As American as…a rose?

The rose became the official flower of the country by an official proclamation and I found the content quite interesting. In part, it reads: 

More often than any other flower, we hold the rose dear as the symbol of life and love and devotion, of beauty and eternity. For the love of man and woman, for the love of mankind and God, for the love of country, Americans who would speak the language of the heart do so with a rose.

We see proofs of this everywhere. The study of fossils reveals that the rose has existed in America for age upon age. We have always cultivated roses in our gardens. Our first President, George Washington, bred roses, and a variety he named after his mother is still grown today. The White House itself boasts a beautiful Rose Garden. We grow roses in all our fifty States. We find roses throughout our art, music, and literature. We decorate our celebrations and parades with roses. Most of all, we present roses to those we love, and we lavish them on our altars, our civil shrines, and the final resting places of our honored dead.

The American people have long held a special place in their hearts for roses. Let us continue to cherish them, to honor the love and devotion they represent, and to bestow them on all we love just as God has bestowed them on us.

While roses are highly cultivated in the United States they also grow wild. Have you ever seen a wild rose bush? 

Rosa acicularis, wild rose

The American love of roses is also seen with five different states honoring specific strains as their official flower. 

North Dakota and Iowa:  Prairie Rose

Wild Prairie Rose

Georgie: Cherokee Rose

Cherokee Rose

Oklahoma: Oklahoma Rose

Oklahoma Rose

New York: any 

American Beauty rose

Roses and Victorian symbolism

As many readers will be aware, Victorians attached a lot of meaning and symbolism to flowers and the rose was particularly popular during the era.

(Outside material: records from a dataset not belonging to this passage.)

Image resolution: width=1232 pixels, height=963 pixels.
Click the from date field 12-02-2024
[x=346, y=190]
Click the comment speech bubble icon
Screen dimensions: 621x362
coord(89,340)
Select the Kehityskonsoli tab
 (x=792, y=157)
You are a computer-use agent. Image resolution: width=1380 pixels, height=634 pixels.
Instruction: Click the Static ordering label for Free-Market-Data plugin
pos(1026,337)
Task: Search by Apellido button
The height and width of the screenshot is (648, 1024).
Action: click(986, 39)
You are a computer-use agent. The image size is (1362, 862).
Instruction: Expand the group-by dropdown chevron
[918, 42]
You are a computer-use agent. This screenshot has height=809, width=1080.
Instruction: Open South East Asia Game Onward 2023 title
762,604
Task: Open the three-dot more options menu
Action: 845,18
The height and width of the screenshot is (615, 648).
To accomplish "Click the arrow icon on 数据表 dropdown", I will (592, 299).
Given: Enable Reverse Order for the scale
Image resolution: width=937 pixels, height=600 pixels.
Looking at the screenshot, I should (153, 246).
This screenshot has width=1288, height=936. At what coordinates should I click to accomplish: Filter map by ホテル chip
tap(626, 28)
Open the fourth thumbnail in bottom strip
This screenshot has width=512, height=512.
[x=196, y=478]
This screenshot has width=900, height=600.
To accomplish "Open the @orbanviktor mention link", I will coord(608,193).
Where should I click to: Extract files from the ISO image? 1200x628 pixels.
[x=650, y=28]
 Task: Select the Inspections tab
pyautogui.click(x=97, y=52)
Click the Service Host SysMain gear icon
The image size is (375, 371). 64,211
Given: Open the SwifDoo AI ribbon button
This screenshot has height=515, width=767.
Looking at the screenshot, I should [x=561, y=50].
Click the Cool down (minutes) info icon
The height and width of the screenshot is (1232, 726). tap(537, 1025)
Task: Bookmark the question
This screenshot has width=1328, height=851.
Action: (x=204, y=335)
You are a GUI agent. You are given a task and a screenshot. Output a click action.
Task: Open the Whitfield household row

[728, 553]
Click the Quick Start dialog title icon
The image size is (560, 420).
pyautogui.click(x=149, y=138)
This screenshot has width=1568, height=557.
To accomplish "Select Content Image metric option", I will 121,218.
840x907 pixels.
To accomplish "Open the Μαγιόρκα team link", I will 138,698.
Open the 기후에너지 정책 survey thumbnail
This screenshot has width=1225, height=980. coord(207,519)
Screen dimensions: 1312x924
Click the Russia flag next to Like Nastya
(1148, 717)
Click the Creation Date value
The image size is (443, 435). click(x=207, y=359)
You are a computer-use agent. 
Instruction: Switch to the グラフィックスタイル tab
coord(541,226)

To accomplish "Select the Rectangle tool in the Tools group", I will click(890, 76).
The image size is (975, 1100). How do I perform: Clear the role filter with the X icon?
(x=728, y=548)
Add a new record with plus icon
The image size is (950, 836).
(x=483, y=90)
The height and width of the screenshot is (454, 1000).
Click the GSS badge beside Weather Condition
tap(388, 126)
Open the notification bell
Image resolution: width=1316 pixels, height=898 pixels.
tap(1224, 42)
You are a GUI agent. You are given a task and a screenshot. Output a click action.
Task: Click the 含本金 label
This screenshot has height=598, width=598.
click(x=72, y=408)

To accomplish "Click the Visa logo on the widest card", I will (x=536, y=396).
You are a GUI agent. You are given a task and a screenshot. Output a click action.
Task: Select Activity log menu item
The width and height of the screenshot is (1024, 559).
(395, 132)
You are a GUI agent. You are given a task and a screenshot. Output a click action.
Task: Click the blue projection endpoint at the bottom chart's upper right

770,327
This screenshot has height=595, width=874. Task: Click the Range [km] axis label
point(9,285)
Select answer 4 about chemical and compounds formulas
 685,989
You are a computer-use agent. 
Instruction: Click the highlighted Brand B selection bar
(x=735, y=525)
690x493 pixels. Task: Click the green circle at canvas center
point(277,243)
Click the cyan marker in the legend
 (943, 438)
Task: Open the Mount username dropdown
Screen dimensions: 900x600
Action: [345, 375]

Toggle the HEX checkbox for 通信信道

The Language of flowers : an alphabet of floral emblems, published in 1857 includes over 60 references to roses, while The Illustrated Language of Flowers, published in 1884 has over 80. 

From The Illustrated Language of Flowers

The authors of these books attached quite a bit of meaning to roses of all types. Here are a few of my favorites from The Language of Flowers: 

Japan rose: Beauty is your only attraction 
Tranquilize my anxiety: Christmas rose
Daily rose: Thy smile I aspire to
California rose: Love is dangerous
Musk rose: Capricious beauty
Maiden-blush rose: If you love me you will discover it

The Language of flowers also includes dozens of poems for various types of flowers. The poem for “deep red roses” is especially lovely. 

Rose, Deep Red | Bashful Love
From The Language of flowers : an alphabet of floral emblems

The blushing rose that hangs its head,
Or meets the sun with shrinking dread,
Conceals within its heart a flame
Which from that glowing noontide came.

So have I loved; – but some strange spell
Forbids my heart its tale to tell; 
Here;–take this simple rose, and feel
The love my lips dare not reveal. 

The rose: inspiring Victorian art

The rose flourished as the most popular flower during the Victorian era, with a fascination in breeding increasing along with a general interest in botany. The sturdy flower was an inspiration to scientists, artists, and lovers at once. Some of these beautiful Victorian-era paintings and poems show the widespread love people had for it in the 1800s. 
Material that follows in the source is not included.